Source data
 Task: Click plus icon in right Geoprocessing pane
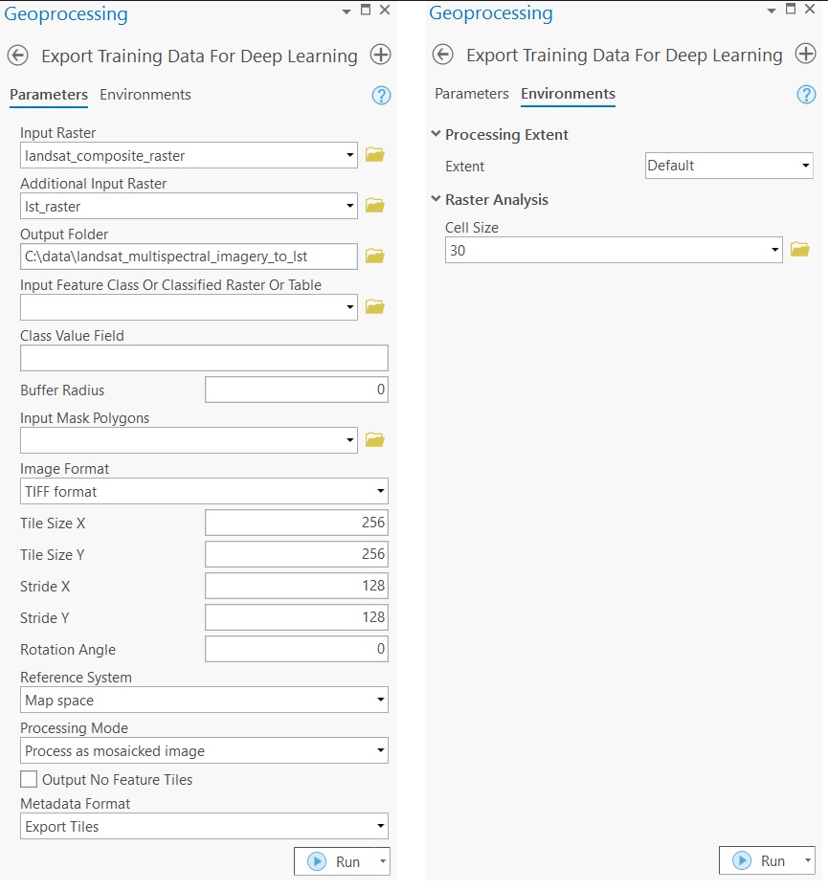(x=805, y=54)
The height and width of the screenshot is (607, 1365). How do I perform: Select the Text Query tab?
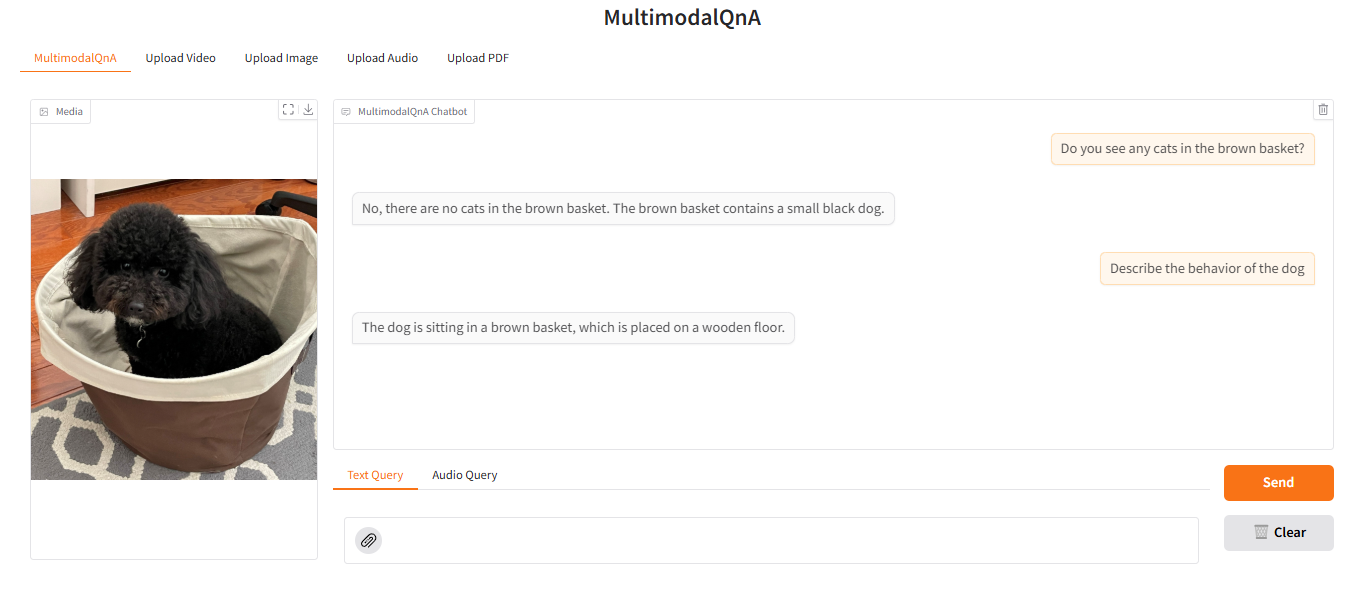pos(375,474)
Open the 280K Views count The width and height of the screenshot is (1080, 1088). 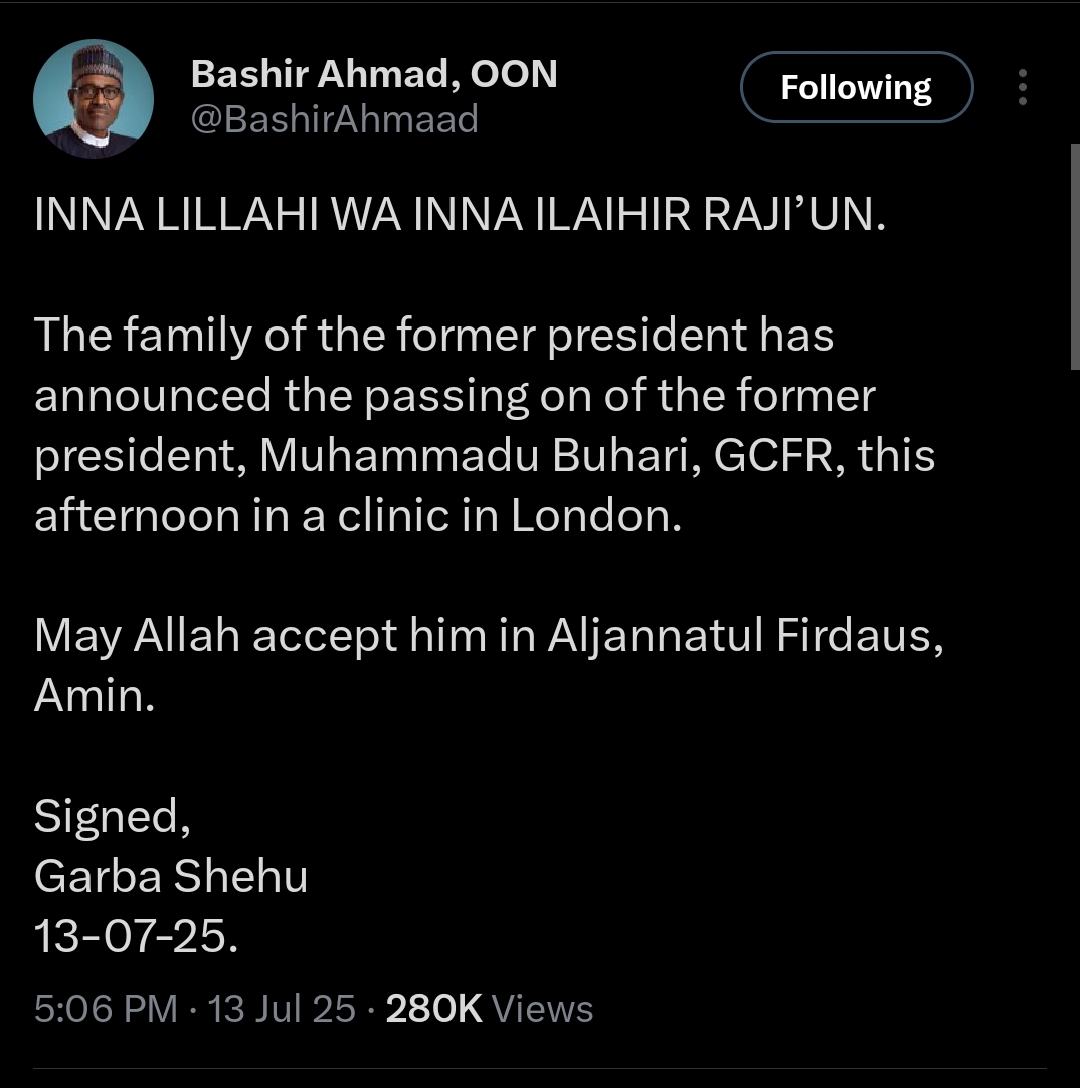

EXERCISE DIRECTIONS: An exact copy of the entries above, with no pictures, is the required answer.

RESULT BELOW:
 Task: Click plus icon in right Geoprocessing pane
(x=805, y=54)
The height and width of the screenshot is (607, 1365). How do I perform: Select the Text Query tab?
pos(375,474)
Open the 280K Views count The width and height of the screenshot is (1080, 1088). 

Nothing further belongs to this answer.